## Source

....................

Learn to recognize the most common weeds in your area. Some weeds need to be pulled out by hand, especially those that are small and growing near your plants. Weed when the soil is damp so that they are easier to pull out. If you are in a hurry, scrape the weeds off at the surface and move on. This will slow them down enough for your plants to hopefully dominate.

Garden tools hanging on the wall inside a greenhouse.
Garden tools hanging on the wall inside a greenhouse.

Some types of weeds may need more serious attention. A natural solution to get rid of weeds is to spray them with vinegar on a hot day. You can also use mulch to help prevent weeds from growing in your garden. Don't get discouraged with weeding. There really is no end, it is a constant of gardening. Every time you weed you are pushing the weeds back. You are always deciding how far to push those weeds back. Weeding is a battle but persistence will win the war.

Start composting

Using compost is a great way to fertilize your plants. You can also use compost to improve the composition of the soil in your garden. By adjusting the amount of greens and browns that you add to your compost pile you can get just the right balance. Think about adding bark and other chunky organic material to add more fluffiness if your soil is very dense. You can also add in some sand to help with drainage. Composting can be a great way to recycle your kitchen scraps and other organic materials.

You can create a compost pile in your garden or you can use a compost bin. A compost bin is a great way to keep your compost pile out of sight. There are many different methods of composting, so find one that you like and get started.

Tip #9 - Know When to Harvest

Learn about the different plants that you are growing and when to harvest them. Make sure that you know what the plants look like when they are ready to be harvested.

Our harvest, picked in the morning.
Our harvest, picked in the morning.

The time of day that you choose to harvest can be important. Most vegetables should be picked in the morning. Since they are crisp and cool in the morning, they will store better in the refrigerator. Lettuce should be harvested while it is still damp, from morning dew. Other vegetables, like peas, beans, squash, and melons, should be harvested after the drops of dew have evaporated.

Tip #10 - Keep a Garden Journal

Keep a journal with notes about your gardening experiences. You can record the dates for seed starting and write down how many of each type of plant to grow.

....................

## Collected data

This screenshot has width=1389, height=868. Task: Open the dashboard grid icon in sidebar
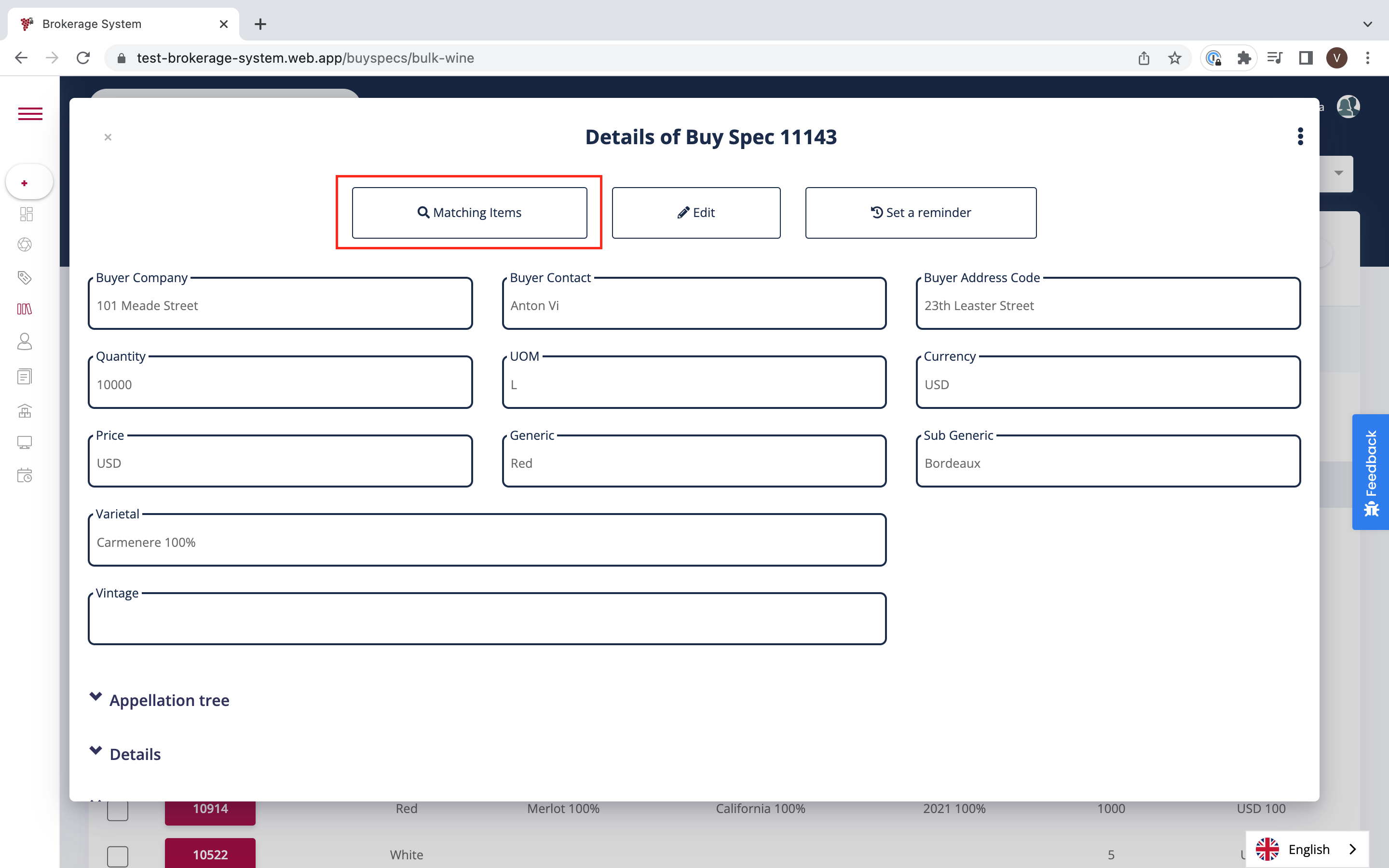(x=26, y=214)
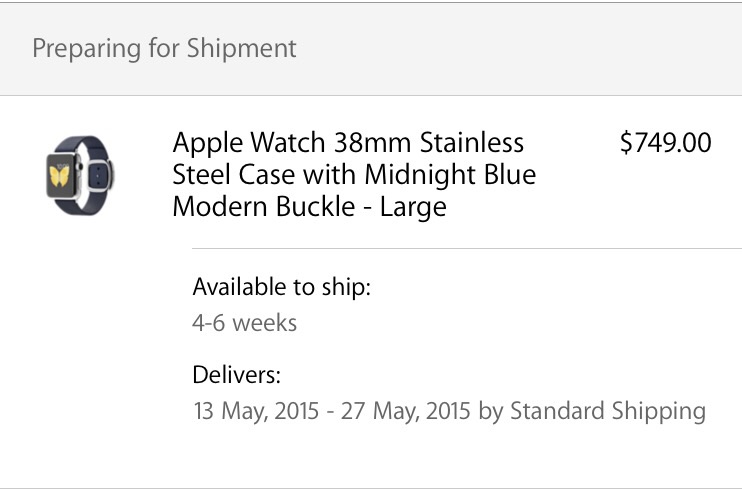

....................

## Written exercise
Continue the gardening tips text after its last sentence, carrying on the garden journal tip.

## Exercise output
Each year in the garden is always a little different. By recording the ideas that worked well and taking notes about the things that you want to avoid doing in the future, you can make your garden better each year.

Some years you may be comparing two varieties of the same plant to see which one grows the best or which one you like better. You may be trying a plant in a new location or trying different watering techniques. You can record the results of all your experiments in your garden journal.

Woman writing in her journal while sitting in a garden.
Woman writing in her journal while sitting in a garden.

It can be helpful to make a note of the weather conditions during a growing season. Some years you may get an early spring and other years you may get a very late spring. Take notes about heavy rainfall and times when you have to deal with drought. You can record all of this in your garden journal to refer to in the future.

The Goal of Gardening

Remember that the goal of gardening should be to enjoy the time that you are spending in your garden. Always try a few new experiments each year to keep gardening interesting and fun. You will learn new things and get to try out new ideas. Changing up your routine can help you enjoy the time that you are spending in the garden.

Harvesting lettuce and spinach.
Harvesting lettuce and spinach.

Reduce the number of things that you hate doing in the garden so that you can focus on the fun parts. If you can automate the task of watering your plants, you will be able to spend more time tending to them. Do your tasks a little at a time. By pulling a few weeds here and there you will be able to keep up with them and can avoid having the giant task of weeding the garden all at once.

Have fun with it. If you are having fun, then you are more likely to keep at it and to be successful.